#### Brief
Print the records again, character for character.

-- -- --

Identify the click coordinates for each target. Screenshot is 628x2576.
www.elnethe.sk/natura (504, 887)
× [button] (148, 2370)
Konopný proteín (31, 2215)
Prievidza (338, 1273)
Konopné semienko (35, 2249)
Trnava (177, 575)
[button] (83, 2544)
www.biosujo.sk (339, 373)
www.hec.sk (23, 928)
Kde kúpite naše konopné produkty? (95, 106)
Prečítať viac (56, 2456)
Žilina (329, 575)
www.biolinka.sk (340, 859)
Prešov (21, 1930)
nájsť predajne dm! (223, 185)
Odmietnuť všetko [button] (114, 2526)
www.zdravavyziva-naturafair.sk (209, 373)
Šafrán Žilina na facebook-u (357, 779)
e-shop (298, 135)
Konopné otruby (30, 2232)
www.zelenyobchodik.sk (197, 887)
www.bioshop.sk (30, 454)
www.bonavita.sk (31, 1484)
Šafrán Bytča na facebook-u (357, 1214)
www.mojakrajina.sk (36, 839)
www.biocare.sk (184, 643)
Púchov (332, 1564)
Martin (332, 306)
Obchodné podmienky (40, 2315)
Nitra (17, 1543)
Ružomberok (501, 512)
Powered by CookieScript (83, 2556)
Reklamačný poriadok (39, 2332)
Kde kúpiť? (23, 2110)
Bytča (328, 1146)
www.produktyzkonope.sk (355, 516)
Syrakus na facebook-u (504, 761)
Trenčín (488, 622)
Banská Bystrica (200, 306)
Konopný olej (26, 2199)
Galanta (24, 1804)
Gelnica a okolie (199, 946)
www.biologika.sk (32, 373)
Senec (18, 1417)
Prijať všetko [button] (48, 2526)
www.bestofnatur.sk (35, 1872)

-- -- --

#### Answer area
Identify the click coordinates for each target. Screenshot is 628x2576.
www.elnethe.sk/natura (504, 887)
× [button] (148, 2370)
Konopný proteín (31, 2215)
Prievidza (338, 1273)
Konopné semienko (35, 2249)
Trnava (177, 575)
[button] (83, 2544)
www.biosujo.sk (339, 373)
www.hec.sk (23, 928)
Kde kúpite naše konopné produkty? (95, 106)
Prečítať viac (56, 2456)
Žilina (329, 575)
www.biolinka.sk (340, 859)
Prešov (21, 1930)
nájsť predajne dm! (223, 185)
Odmietnuť všetko [button] (114, 2526)
www.zdravavyziva-naturafair.sk (209, 373)
Šafrán Žilina na facebook-u (357, 779)
e-shop (298, 135)
Konopné otruby (30, 2232)
www.zelenyobchodik.sk (197, 887)
www.bioshop.sk (30, 454)
www.bonavita.sk (31, 1484)
Šafrán Bytča na facebook-u (357, 1214)
www.mojakrajina.sk (36, 839)
www.biocare.sk (184, 643)
Púchov (332, 1564)
Martin (332, 306)
Obchodné podmienky (40, 2315)
Nitra (17, 1543)
Ružomberok (501, 512)
Powered by CookieScript (83, 2556)
Reklamačný poriadok (39, 2332)
Kde kúpiť? (23, 2110)
Bytča (328, 1146)
www.produktyzkonope.sk (355, 516)
Syrakus na facebook-u (504, 761)
Trenčín (488, 622)
Banská Bystrica (200, 306)
Konopný olej (26, 2199)
Galanta (24, 1804)
Gelnica a okolie (199, 946)
www.biologika.sk (32, 373)
Senec (18, 1417)
Prijať všetko [button] (48, 2526)
www.bestofnatur.sk (35, 1872)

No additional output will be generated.